Monday, June 24, 2024

Somerville offers Wi-Fi at public places such as its West Branch library, but is looking at a full municipal broadband network. (Photo: Marc Levy)

The creation of city-owned Internet that would go beyond recommendations by a 2018 task force was taken up by Somerville city councilors Monday in a Public Utilities and Public Works Committee.

Recommendations were made in 2019 by a city Internet Access Task Force exploring “ways to preserve and expand affordable and neutral internet service across the city,” but the Covid pandemic delayed action, according to the City of Somerville website.

The report didn’t recommend creating city-owned Internet service provider, but that the city facilitates the building of a fiber network owned and operated by a private company. The rollout would take two years to reach the point at which everyone in Somerville would be “servable,” which doesn’t mean everyone would have service.

A retail Internet service provider such as RCN or Comcast Xfinity would be granted exclusive rights to the infrastructure for three years. After that time, any ISP would be able to use the infrastructure.

The cost of the plan would be borne by private companies, but the city would be able to implement rules about net neutrality – ensuring all sites and content are treated the same – and access. The report theorizes that the plan would increase competition and decrease prices, at least when the three-year monopoly period is up.

Discussion at the meeting, however, was mostly about city-owned models, which the report discussed but did not recommend.

Models for municipal broadband

More than 600 communities across the United States already have some form of municipal network, according to the Institute for Local Self Reliance. Neighboring Cambridge is exploring city-owned Internet; during a Nov. 28 roundtable, Cambridge city councillor Patty Nolan wondered if it was possible to take a regional approach with Somerville and other communities that “may actually help our model in terms of cost competitiveness and sustainability.”

In Somerville, councilor Charlotte Kelly referred to Cambridge’s study and asked whether any communities doing municipal broadband had pursued a regional approach – and heard back from invited expert Carolyn Kirk, the former mayor of Gloucester and executive director of the Massachusetts Technology Collaborative, that it’s hard to pull off, but a “onesie or a twosie” could be possible.

There are two models being looked at that would see Somerville own its own network. In one, city operation would potentially offer lower prices than existing ISPs and guarantee net neutrality – but at high cost.

Another scenario would see the city own the network but have private companies run the service, potentially increasing competition in the area that would also lead to lower prices.

Greg Hill, a member of a citizens group in favor of municipal broadband, said he hoped there would be ”public hearings about the task force reports’ recommendations, because some of them, to our mind, are not necessarily accurate, and there definitely needs to be public input.”

Municipal broadband has a base of support in the city from residents, councilors and the mayor, said city councilor Jessie Clingan, chair of the committee.
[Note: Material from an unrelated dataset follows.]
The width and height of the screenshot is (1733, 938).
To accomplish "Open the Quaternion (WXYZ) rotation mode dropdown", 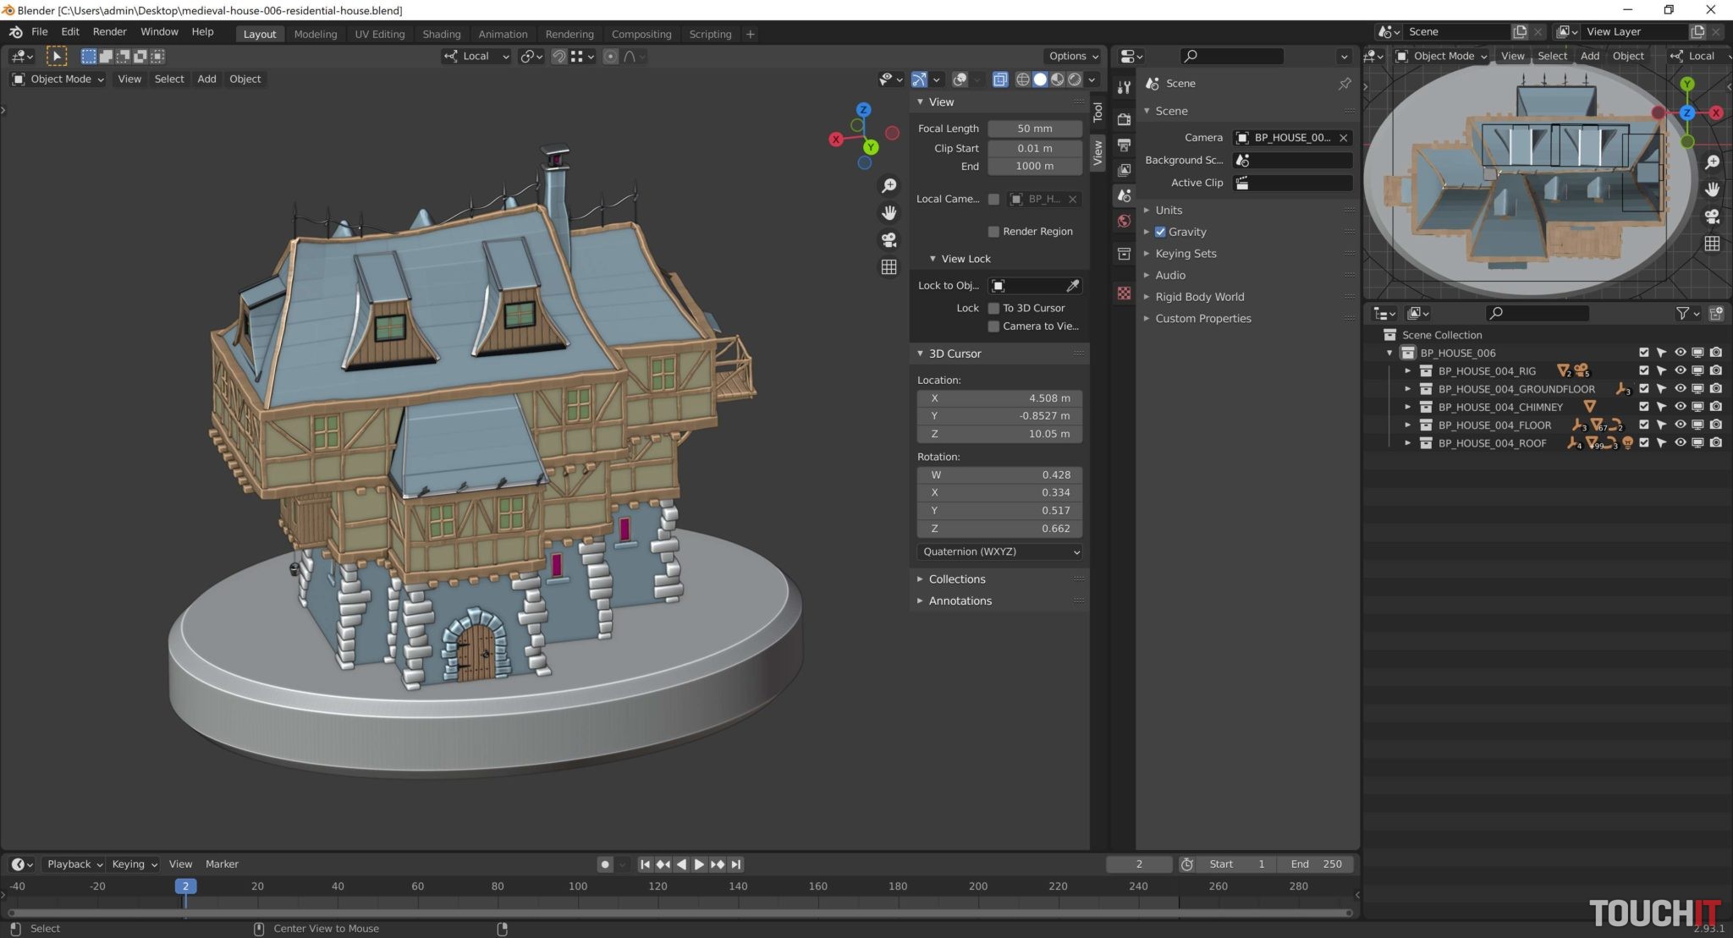I will pyautogui.click(x=999, y=551).
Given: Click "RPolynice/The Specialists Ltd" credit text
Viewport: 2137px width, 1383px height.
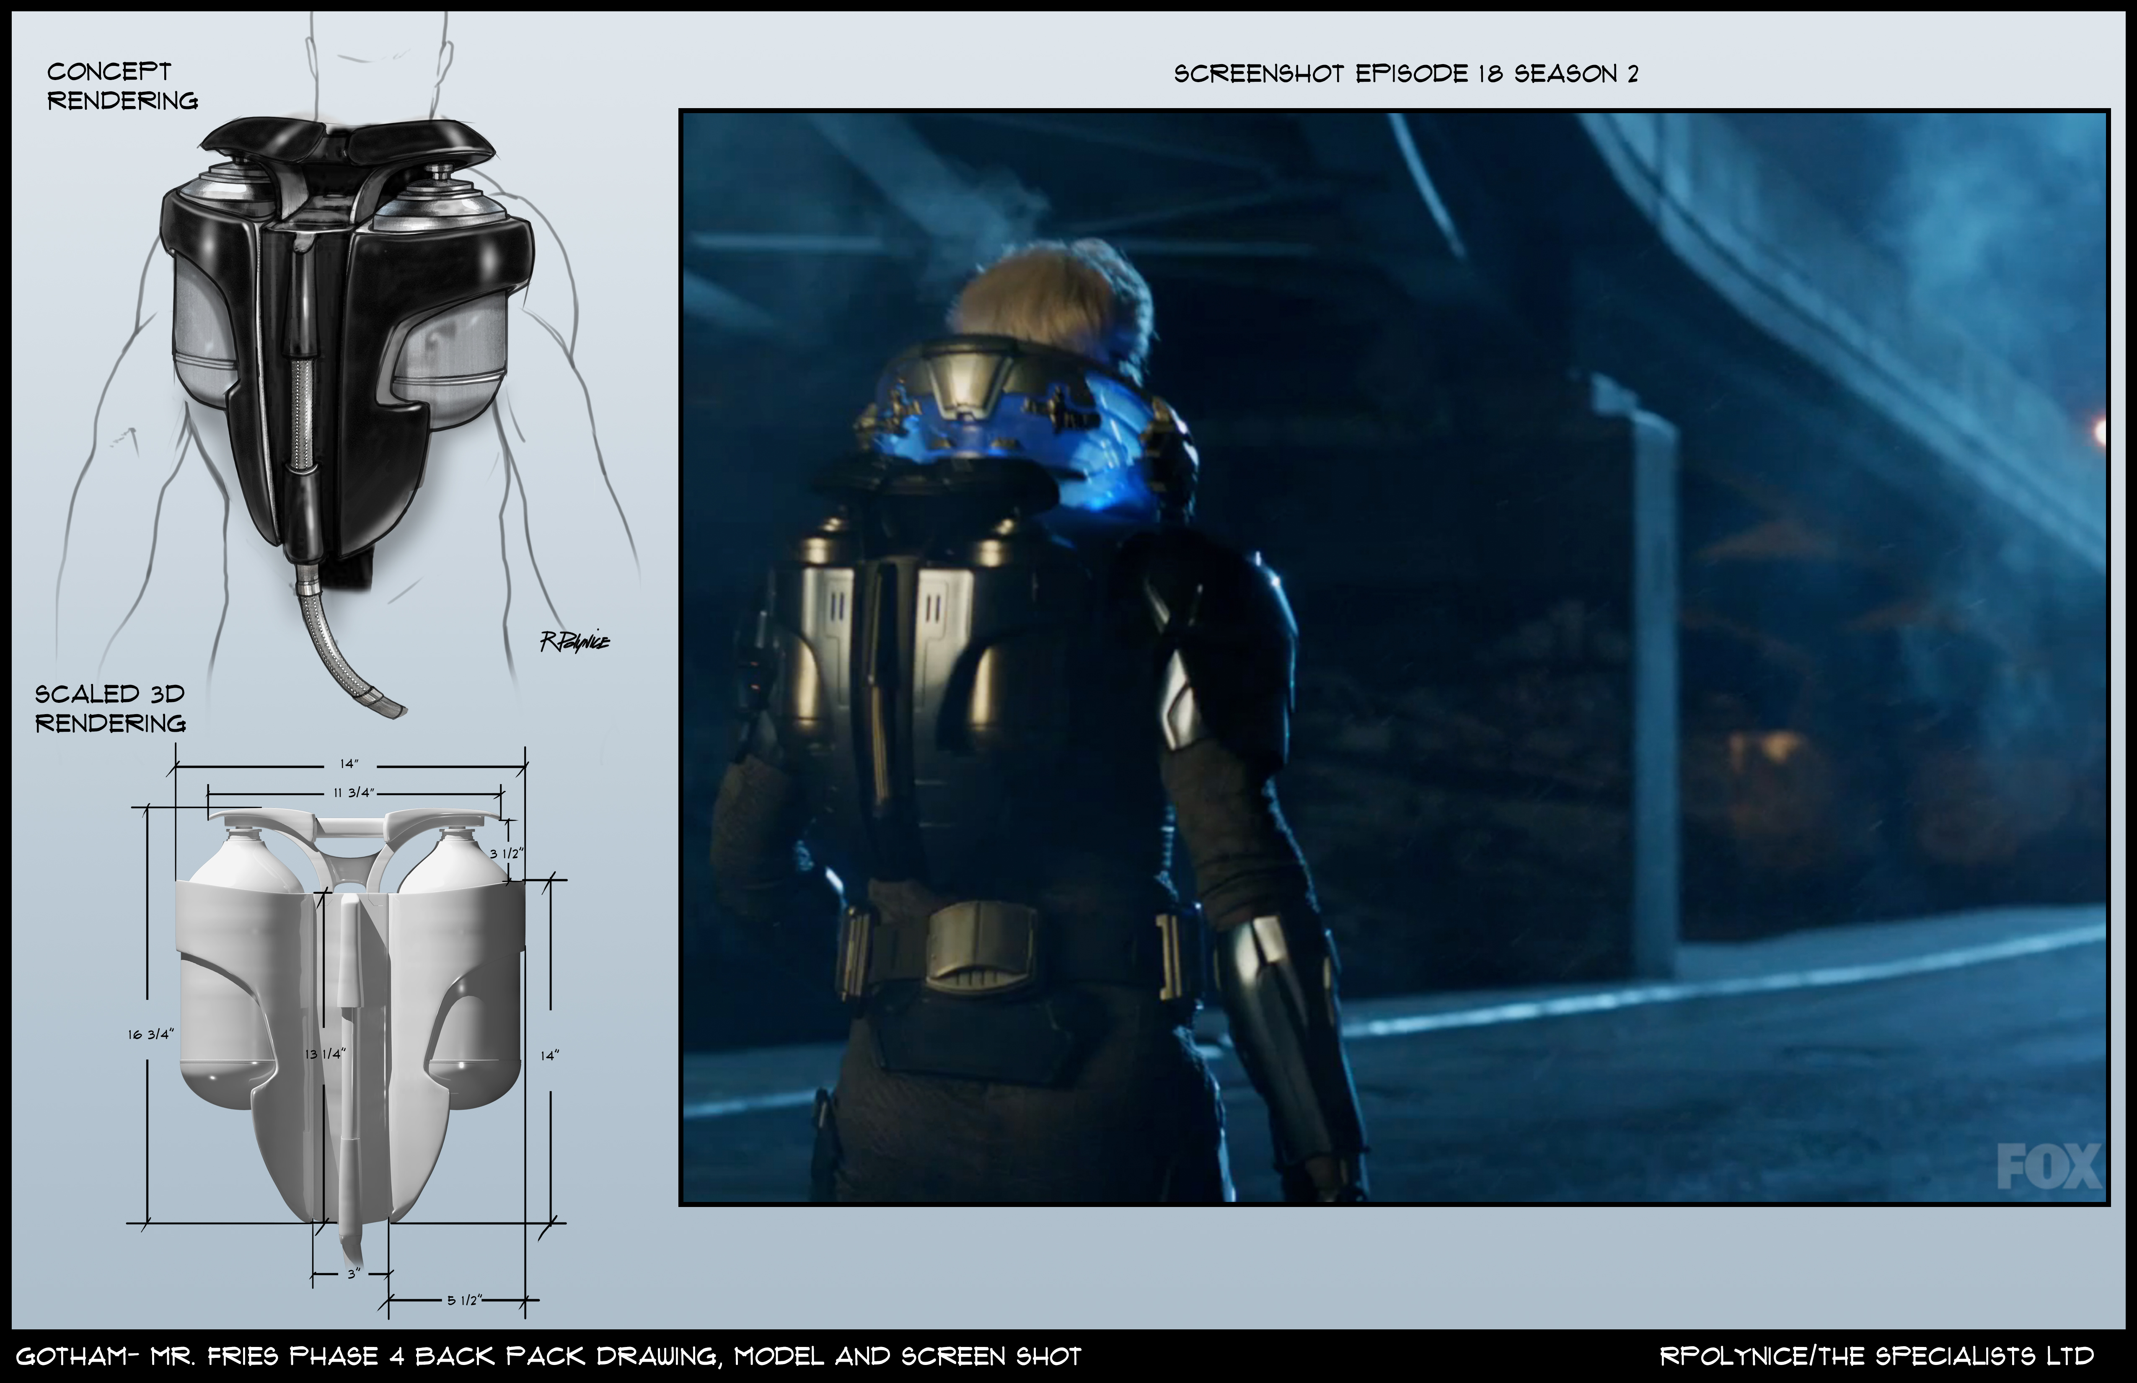Looking at the screenshot, I should (x=1877, y=1356).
“We have the political will,” Clingan said. “If we can actually afford the price tag or not, that’s the issue.”

Funding sources

A lot of talk during the meeting was about funding sources. Massachusetts is due to get $145 million meant for Internet infrastructure from a federal Capital Projects Fund created as part of the Biden administration’s American Rescue Plan. This is one potential source of funding, Kirk said. Another bucket of at least $100 million will come to Massachusetts from the federal government, she said, without elaboration.

These sources of funding would be hard for Somerville to access, however, because the city already has Internet infrastructure; the city will have to prove there is some sort of deficiency in service quality, Kirk said.

Somerville applied Monday to join the Massachusetts Technology Collaborative’s Municipal Digital Equity Planning Program. It could provided the city with funding for a consultant to figure out the next steps for Somerville in terms of Internet equity, or making sure lower-income residents aren’t left on the wrong side of the digital divide.h

The committee’s goal is to put out a request for proposals on how to build a network, Clingan said. The next meeting is expected in January.

Linda Pinkow contributed to this report. Portions were taken from an article by Pinkow on the Somerville Wire.